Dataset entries
-----

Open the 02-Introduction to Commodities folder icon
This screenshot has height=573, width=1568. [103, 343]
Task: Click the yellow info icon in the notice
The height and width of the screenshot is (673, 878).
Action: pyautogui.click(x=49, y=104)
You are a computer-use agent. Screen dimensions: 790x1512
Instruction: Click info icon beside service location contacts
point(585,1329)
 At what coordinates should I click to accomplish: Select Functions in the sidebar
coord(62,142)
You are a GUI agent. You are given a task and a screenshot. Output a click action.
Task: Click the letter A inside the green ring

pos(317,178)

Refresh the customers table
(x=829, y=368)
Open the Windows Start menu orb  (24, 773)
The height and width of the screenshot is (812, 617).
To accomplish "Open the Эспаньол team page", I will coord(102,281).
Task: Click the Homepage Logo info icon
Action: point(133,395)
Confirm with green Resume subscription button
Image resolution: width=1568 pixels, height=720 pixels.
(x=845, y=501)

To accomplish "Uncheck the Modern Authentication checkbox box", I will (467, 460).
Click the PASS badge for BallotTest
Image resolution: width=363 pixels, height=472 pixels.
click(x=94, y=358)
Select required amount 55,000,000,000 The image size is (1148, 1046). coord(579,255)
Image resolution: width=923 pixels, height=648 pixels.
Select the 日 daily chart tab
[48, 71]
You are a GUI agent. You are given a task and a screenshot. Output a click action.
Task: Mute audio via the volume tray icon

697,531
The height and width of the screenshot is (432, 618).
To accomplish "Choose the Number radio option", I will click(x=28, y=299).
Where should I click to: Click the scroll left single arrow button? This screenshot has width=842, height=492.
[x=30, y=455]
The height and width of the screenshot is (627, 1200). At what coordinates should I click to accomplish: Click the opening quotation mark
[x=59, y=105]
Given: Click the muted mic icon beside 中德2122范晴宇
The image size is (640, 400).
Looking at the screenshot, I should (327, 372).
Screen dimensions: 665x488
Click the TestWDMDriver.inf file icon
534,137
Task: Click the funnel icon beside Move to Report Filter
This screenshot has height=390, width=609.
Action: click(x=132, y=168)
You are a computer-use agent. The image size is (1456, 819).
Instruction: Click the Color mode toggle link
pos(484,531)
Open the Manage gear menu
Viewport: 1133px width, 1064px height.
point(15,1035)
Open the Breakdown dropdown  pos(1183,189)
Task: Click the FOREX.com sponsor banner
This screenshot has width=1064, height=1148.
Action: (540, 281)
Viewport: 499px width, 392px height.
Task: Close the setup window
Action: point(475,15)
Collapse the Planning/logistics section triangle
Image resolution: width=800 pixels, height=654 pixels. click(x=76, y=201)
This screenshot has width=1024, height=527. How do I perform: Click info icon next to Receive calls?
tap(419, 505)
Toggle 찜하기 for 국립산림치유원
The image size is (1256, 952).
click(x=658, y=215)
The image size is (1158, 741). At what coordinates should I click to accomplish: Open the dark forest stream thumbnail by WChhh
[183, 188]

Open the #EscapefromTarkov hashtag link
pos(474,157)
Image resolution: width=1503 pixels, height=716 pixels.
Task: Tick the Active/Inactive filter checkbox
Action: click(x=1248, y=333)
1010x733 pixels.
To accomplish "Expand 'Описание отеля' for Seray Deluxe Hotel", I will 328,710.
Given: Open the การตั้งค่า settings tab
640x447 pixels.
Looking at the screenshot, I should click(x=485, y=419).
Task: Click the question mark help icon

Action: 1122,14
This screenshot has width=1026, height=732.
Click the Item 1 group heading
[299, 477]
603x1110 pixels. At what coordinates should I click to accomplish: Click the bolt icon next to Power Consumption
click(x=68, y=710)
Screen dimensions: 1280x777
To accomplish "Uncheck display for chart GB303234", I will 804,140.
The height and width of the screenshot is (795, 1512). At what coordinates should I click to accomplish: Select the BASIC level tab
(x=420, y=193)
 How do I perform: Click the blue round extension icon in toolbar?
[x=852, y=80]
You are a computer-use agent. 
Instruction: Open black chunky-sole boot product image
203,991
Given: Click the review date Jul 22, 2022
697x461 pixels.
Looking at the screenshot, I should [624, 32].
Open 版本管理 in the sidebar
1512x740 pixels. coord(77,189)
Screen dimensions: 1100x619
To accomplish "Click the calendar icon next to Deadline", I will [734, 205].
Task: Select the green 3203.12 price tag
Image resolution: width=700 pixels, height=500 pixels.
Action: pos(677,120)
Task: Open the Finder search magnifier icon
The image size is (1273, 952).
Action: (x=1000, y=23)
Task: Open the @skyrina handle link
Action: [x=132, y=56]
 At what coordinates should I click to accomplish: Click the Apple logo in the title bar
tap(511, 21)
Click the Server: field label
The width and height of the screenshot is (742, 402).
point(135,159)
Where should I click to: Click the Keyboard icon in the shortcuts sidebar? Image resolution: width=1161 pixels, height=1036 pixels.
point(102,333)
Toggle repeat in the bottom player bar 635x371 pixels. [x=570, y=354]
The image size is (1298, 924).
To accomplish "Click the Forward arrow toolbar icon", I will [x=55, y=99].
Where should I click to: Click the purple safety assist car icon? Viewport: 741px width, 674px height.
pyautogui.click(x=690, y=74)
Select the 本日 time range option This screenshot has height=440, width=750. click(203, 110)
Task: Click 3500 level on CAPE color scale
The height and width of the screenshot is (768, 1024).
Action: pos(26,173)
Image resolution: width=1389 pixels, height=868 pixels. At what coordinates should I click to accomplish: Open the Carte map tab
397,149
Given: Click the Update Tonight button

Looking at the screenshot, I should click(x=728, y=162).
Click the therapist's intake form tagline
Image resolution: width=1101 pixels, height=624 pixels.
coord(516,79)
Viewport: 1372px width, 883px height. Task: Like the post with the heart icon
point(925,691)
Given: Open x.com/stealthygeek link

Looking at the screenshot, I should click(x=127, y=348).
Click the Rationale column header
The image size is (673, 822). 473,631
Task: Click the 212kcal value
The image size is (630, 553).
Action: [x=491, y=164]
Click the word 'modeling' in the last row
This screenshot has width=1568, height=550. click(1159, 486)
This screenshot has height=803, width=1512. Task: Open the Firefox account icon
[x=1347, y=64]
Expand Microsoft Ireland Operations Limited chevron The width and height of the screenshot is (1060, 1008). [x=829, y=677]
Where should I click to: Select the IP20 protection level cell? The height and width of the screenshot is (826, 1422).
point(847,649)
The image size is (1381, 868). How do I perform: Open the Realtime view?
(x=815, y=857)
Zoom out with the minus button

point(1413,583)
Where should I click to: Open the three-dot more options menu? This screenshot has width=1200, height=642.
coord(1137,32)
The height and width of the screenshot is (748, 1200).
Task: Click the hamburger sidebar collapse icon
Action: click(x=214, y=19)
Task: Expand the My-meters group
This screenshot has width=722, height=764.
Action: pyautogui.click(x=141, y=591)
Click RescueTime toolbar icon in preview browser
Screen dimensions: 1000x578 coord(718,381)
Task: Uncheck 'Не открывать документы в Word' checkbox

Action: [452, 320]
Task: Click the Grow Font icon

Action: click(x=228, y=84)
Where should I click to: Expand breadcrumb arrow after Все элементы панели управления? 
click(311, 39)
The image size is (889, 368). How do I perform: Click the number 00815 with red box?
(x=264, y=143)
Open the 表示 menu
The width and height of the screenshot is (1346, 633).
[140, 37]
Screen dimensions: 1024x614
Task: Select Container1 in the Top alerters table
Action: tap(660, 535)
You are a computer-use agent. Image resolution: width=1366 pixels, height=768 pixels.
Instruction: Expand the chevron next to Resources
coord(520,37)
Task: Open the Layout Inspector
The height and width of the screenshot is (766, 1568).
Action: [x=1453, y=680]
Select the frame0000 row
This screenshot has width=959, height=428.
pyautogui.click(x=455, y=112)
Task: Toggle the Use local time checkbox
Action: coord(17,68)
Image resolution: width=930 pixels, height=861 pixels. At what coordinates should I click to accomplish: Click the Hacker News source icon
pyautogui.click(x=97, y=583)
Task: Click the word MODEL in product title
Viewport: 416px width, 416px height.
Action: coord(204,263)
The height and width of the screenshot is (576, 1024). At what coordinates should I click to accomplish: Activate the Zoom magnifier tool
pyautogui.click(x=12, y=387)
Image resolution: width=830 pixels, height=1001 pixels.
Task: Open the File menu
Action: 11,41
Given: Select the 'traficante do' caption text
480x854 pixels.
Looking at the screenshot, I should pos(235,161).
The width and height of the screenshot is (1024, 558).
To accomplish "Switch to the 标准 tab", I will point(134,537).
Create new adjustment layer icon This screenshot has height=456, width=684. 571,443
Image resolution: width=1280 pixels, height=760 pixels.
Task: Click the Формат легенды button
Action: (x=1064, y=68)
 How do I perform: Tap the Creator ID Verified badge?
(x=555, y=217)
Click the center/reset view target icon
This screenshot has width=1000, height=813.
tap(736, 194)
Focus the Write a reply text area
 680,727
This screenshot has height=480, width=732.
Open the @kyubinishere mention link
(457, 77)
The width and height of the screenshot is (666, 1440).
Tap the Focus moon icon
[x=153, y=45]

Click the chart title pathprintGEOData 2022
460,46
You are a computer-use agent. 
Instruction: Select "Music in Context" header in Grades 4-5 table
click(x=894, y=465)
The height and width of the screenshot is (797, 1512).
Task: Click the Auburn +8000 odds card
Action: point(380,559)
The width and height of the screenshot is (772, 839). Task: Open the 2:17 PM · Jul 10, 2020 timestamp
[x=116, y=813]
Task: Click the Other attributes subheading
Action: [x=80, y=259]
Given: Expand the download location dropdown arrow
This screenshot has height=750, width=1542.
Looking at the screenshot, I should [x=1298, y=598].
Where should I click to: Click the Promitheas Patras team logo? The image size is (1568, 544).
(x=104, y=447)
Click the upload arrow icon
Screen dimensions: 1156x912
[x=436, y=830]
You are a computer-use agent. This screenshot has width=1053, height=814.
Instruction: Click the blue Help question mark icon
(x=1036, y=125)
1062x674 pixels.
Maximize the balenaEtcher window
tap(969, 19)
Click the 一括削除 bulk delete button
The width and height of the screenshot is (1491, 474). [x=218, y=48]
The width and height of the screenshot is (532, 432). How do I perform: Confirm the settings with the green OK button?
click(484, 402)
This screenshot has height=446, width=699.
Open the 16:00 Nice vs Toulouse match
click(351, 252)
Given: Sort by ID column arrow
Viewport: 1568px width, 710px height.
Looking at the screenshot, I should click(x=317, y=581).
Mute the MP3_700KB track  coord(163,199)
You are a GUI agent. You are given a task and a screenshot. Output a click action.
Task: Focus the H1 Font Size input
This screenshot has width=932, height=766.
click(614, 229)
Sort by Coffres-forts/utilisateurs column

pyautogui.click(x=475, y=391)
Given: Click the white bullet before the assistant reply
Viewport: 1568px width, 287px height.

-----

Check the data for the word "computer" and pull out the lines that have it.

Reply »
You are a computer-use agent. Screen dimensions: 790x1512
You are a computer-use agent. The image size is (1456, 819).
You are a computer-use agent. 
You are a computer-use agent. Image resolution: width=1366 pixels, height=768 pixels.
You are a computer-use agent. 
You are a computer-use agent. This screenshot has width=1053, height=814.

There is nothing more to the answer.